The Marsh King's Daughter(55)
Outside on the porch my mother stomped the snow from her boots. I started to snatch the magazine off the table, then stopped. It didn’t matter if my mother saw me looking at it. I wasn’t doing anything wrong.
“What are you doing?” she cried as she shut the door behind her and shook the snow out of her hair. “You know better than to light the lamp before Jacob gets home.” She hung her coat on the hook by the door and hurried across the room to turn off the lamp, then stopped when she saw the magazine. “Where did you get that? What are you doing with it? That’s mine. Give it to me.”
She reached for the magazine. I slapped her hand away and jumped to my feet and put my hand on my knife. That this magazine belonged to my mother was absurd. My mother had no possessions.
She took a step back and held up her hands. “Please, Helena. Give it to me. If you do, I’ll let you look at it whenever you like.”
As if she could stop me. I waved my knife toward her chair. “Sit.”

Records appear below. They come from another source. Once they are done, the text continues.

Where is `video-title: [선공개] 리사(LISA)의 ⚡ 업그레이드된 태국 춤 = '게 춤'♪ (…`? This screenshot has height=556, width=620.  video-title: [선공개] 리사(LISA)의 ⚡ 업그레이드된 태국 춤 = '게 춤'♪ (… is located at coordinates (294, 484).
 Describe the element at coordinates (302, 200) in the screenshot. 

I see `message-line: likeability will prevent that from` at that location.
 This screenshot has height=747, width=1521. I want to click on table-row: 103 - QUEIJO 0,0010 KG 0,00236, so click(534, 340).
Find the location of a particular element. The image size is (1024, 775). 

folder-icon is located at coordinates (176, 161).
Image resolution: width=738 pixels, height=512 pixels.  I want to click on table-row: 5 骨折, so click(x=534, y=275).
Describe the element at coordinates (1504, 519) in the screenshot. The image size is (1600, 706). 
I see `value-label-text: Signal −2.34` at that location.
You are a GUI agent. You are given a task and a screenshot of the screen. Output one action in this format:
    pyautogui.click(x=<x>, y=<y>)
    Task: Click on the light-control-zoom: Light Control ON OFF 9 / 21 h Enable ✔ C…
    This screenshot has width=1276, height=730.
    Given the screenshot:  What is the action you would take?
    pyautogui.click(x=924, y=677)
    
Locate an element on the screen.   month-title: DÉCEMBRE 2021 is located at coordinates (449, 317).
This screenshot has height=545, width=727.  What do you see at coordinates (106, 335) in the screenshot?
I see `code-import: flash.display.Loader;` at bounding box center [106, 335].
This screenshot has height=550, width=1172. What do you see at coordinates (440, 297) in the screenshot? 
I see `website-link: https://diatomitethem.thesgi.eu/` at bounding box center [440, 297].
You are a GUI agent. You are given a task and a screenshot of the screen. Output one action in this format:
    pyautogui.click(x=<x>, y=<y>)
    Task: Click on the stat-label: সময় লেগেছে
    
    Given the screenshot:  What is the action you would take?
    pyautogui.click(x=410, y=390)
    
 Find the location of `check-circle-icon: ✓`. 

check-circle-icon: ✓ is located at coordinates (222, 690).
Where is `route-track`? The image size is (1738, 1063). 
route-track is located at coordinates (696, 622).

My mother sat. I sat down across from her. I laid my knife on the table and put the magazine between us. “What is this? Where did it come from?”
“Can I touch it?”
I nodded. She pulled the magazine toward her and slowly turned the pages. She stopped at a picture of a dark-haired, dark-eyed boy. “Neil Patrick Harris.” She sighed. “I had such a crush on him when I was your age. You have no idea. I still think he’s handsome. Doogie Howser was my favorite TV show. I also loved Full House and Saved by the Bell.”
I didn’t like that my mother knew things I didn’t. I had no idea what she was talking about, who these people were, why my mother acted like she knew them. Why she seemed to care about the boys and girls in this magazine as much as I cared about Cousteau and Calypso.
“Please don’t tell Jacob,” she said. “You know what he’ll do if he finds this.”
I knew exactly what my father would do with this magazine if he knew about it—especially if he thought the magazine was important to her. There was a reason I kept my favorite Geographics under my bed. I promised—not because I wanted to protect my mother from my father, but because I wasn’t done looking at the magazine yet.
My mother flipped through the pages a second time, then turned the magazine around and pushed it toward me. “Look. See this pink sweater? I used to have a sweater just like this. I wore it so much, my mother used to say I would have slept in it if she’d let me. And this one.” She turned back to the cover. “My mother was going to buy a sweater like this one for me when we went shopping for school clothes.”
It was hard to imagine my mother as a girl like the ones in this magazine, wearing these clothes, going shopping, going to school. “Where did you get this?” I asked again, because my mother still hadn’t answered my question.
“It’s . . . a long story.” She pressed her lips together like she did when my father asked her a question she didn’t want to answer, like why she let the fire go out, or why his favorite shirt was still dirty even though she claimed she’d washed it, or why she hadn’t fixed the holes in his socks or brought in more water or firewood, or when was she going to learn how to make a decent biscuit.
“Then you’d better get started.” I locked eyes with her the way my father did, letting her know I wasn’t going to take silence for an answer. This was going to be interesting. My mother never told stories.
She looked away and bit her lip. At last she sighed. “I was sixteen when your father told me I was going to have a baby,” she began. “Your father wanted me to make the diapers and baby clothes you’d need out of the curtains and blankets we had at the cabin. But I didn’t know how to sew.” She smiled to herself like her not knowing how to sew was funny. Or like she was making this story up.
“I managed to cut a blanket into diapers using one of his knives, but there was no way I could make clothes for you without scissors or sewing needles or thread. And we still needed diaper pins to get the diapers to stay on you. Your father stormed off when I told him—you know how he gets. He was gone a long time. When he came back, he said we were going shopping. This was the first time I’d left the marsh since . . . since he’d brought me here, so I was very excited. We went to a big store called Kmart and got everything you’d need. While we were in the checkout line, I saw this magazine. I knew your father would never let me have it, so when he wasn’t looking, I rolled it up and hid it under my shirt. When we got back to the cabin, I hid it in the closet while he was unloading the things we bought. It’s been there ever since.”
My mother shook her head like she couldn’t believe she was ever that brave. If it wasn’t for the magazine on the table between us, I wouldn’t have believed it, either. I pictured her going to the closet whenever my father and I were away, taking the magazine from its hiding place, carrying it to the kitchen table or outside to the back porch if it was a sunny day, reading the stories and looking at the pictures when she was supposed to be cooking and cleaning. It was hard to believe she had been doing this since before I was born and my father had never caught her. That this magazine was the same age as me.
An idea began to form. I looked at the date on the magazine’s cover. If my mother took this magazine when she was pregnant with me and I was almost twelve, then this magazine was also almost twelve. This meant that the girl on the cover wasn’t a girl at all—she was a grown woman like my mother. So were the rest of the children.